Monday, January 23, 2017

Emmanuel Episcopal Church

Photo from website of Emmanuel Parish of the Episcopal Church

The Cumberland hilltop where Emmanuel Church now stands was originally the site of a trading post for the Ohio Company, who sold land to would be settlers and supported America’s westward expansion by selling them needed goods and offered a place to trade the things they produced.  It was also the cultural and social center of the community.  On Christmas Day in either 1778, or more likely 1749, the first Christian worship service in this region took place. It was led by Christopher Gist, known as a devout Anglican, who ran the trading post and is likely the origin of the current Church’s name, Emmanuel (meaning God is with us).

George Washington.
The center portrait by John Hancock Snubs courtesy of the New England Historical
Society is the familiar look we associate with George Washington,but the flanking
ones by James Peale that hang at Mt. Vernon may be more similar to how he would
have looked during his time in Cumberland

In 1754, a young George Washington, then employed as a surveyor for the Ohio Company and a Colonel in the Virginia Militia, brought troops to push the French out of territories claimed by the British Colonies. He failed.  And his surrender at Fort Necessity (about 50 miles away) was the impetus for the French and Indian War. In 1755 the British Army occupied the land and erected Fort Cumberland, named after the British Minister of War, to serve as logistical headquarters for the forces under General Edward Braddock.  At the time it was the largest military installation in North America.  Braddock’s expedition ended as a complete disaster with his defeat in the Battle of Monongahela but troops continued to be garrisoned at the fort under Colonel Washington’s leadership for the remainder of the war. Local settlers and soldiers met together at the Fort to hold church services, some of which were led by Colonel Washington when a Chaplain was not present.  It was last used as a military installation in October 1794 when President George Washington brought troops to suppress the Whiskey Rebellion.

Tunnel Below Emmanuel, Photo from website of
Emmanuel Parish of the Episcopal Church
One of the features of Fort Cumberland was a system of earthworks known today as The Tunnels.  The Tunnels, and a cabin that’s been moved to a city park, are all that visibly remains of the Fort. Originally these tunnels served as storage for perishable foods and gun powder and played a part in the Forts defense system.  Because the Fort was made of wood, it was highly vulnerable to attack and required out defenses ¼ mile to the Potomac and Will’s Creek that were accessed by trenches extending from below the Fort’s walls. 100 years later, the same tunnels and trenches became the way that escaping slaves got up under the Church to the safety of the Underground Railroad station here.

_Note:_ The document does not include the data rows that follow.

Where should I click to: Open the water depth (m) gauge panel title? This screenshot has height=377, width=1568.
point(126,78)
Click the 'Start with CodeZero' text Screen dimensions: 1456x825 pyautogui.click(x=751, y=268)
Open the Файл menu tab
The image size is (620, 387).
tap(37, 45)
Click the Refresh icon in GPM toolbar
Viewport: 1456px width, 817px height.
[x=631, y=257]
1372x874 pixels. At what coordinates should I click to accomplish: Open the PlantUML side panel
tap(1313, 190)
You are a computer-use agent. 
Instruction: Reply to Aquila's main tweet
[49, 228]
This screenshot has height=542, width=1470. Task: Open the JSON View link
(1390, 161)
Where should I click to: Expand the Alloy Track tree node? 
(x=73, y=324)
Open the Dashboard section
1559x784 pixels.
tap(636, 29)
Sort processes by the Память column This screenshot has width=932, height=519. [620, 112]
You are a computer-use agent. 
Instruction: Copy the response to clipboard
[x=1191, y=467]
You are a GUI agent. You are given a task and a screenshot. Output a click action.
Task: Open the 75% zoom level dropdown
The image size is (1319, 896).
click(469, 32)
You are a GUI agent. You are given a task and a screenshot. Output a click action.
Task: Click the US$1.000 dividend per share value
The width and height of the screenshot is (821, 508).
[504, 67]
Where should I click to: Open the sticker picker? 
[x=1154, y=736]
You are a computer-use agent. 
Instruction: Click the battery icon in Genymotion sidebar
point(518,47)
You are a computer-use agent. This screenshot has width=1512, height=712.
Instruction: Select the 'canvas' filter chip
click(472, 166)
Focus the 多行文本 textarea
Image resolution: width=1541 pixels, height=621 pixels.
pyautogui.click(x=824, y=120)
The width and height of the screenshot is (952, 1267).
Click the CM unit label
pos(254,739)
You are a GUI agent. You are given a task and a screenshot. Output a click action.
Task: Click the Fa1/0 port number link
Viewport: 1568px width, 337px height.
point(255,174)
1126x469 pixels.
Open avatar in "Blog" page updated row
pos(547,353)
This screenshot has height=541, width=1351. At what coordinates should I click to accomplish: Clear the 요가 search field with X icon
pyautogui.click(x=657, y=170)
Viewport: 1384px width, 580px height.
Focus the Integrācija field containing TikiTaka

In the early 1850’s a young escaping slave named Samuel Denson arrived from Mississippi and decided to remain, pretending to be a freedman, and work for the freedom of others rather than continuing on his own journey to freedom.  He conspired with the Reverend David Hillhouse Buel, Rector of Emmanuel Parish, who had also worked with other Underground Railroad sites in Sykeville and Westminster before coming to Emmanuel in 1847. Buel gave Denson the job of Sexton which included keeping the Church and Rectory looked after, keeping the furnace going, ringing the Church bell and doing custodial work at the Allegany Academy (which now houses the Public Library).  In that capacity it was a natural part of Denson’s job to traverse the tunnels regularly.  It was the perfect cover for his role with the Underground Railroad!

Part of the old Fort’s defense works ran from the east end of the Church down the hill to Will’s Creek.  In those days this was an area where rail lines came together at the Terminus of the C&O Canal.  It was called “Shanty Town” because of the proliferation of saloons, brothels and shacks where canal workers and lowlifes lived… a natural hiding place for someone on the run.  Escaping slaves were instructed  to hide out there while waiting for the next moved to be signaled – Samuel Denson ringing the church bell in a special coded way - and then bringing them to safety under the Church where could rest, eat and get other aid for a day from Rev. Buel and fellow abolitionists.  Then they followed a tunnel under the Rectory and out the cellar door into a [then] unpopulated part of town and be transported over the Mason Dixon line 4 miles away.  For many, the tunnels below Emmanuel Church were the last Underground Railroad stop in slave territory.